🤖 AI Summary
This study addresses the challenge of low-resolution ECOSTRESS land surface temperature (LST) data being insufficient for high-precision applications such as agricultural evapotranspiration estimation. To overcome this limitation, the authors propose a downscaling method that integrates high-resolution Landsat 8 imagery. By leveraging edge detection to delineate field boundaries, the approach uniquely incorporates parcel-level structural information into a Gaussian process regression model with a block-diagonal covariance structure. This formulation preserves inter-parcel independence while balancing computational efficiency and spatial correlation. The resulting framework effectively fuses multi-source remote sensing data and corrects for scale mismatches, producing high-resolution, high-accuracy LST products accompanied by quantified uncertainty estimates. These enhanced LST outputs are well-suited for diverse applications in precision agriculture, urban planning, and climate research.
📝 Abstract
Accurate and high-resolution estimation of land surface temperature (LST) is crucial in estimating evapotranspiration, a measure of plant water use and a central quantity in agricultural applications. In this work, we develop a novel statistical method for downscaling LST data obtained from NASA's ECOSTRESS mission, using high-resolution data from the Landsat 8 mission as a proxy for modeling agricultural field structure.

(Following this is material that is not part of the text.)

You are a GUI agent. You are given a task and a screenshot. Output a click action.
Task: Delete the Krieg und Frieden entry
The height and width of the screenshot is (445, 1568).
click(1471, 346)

Using the Landsat data, we identify the boundaries of agricultural fields through edge detection techniques, allowing us to capture the inherent block structure present in the spatial domain. We propose a block-diagonal Gaussian process (BDGP) model that captures the spatial structure of the agricultural fields, leverages independence of LST across fields for computational tractability, and accounts for the change of support present in ECOSTRESS observations. We use the resulting BDGP model to perform Gaussian process regression and obtain high-resolution estimates of LST from ECOSTRESS data, along with uncertainty quantification. Our results demonstrate the practicality of the proposed method in producing reliable high-resolution LST estimates, with potential applications in agriculture, urban planning, and climate studies.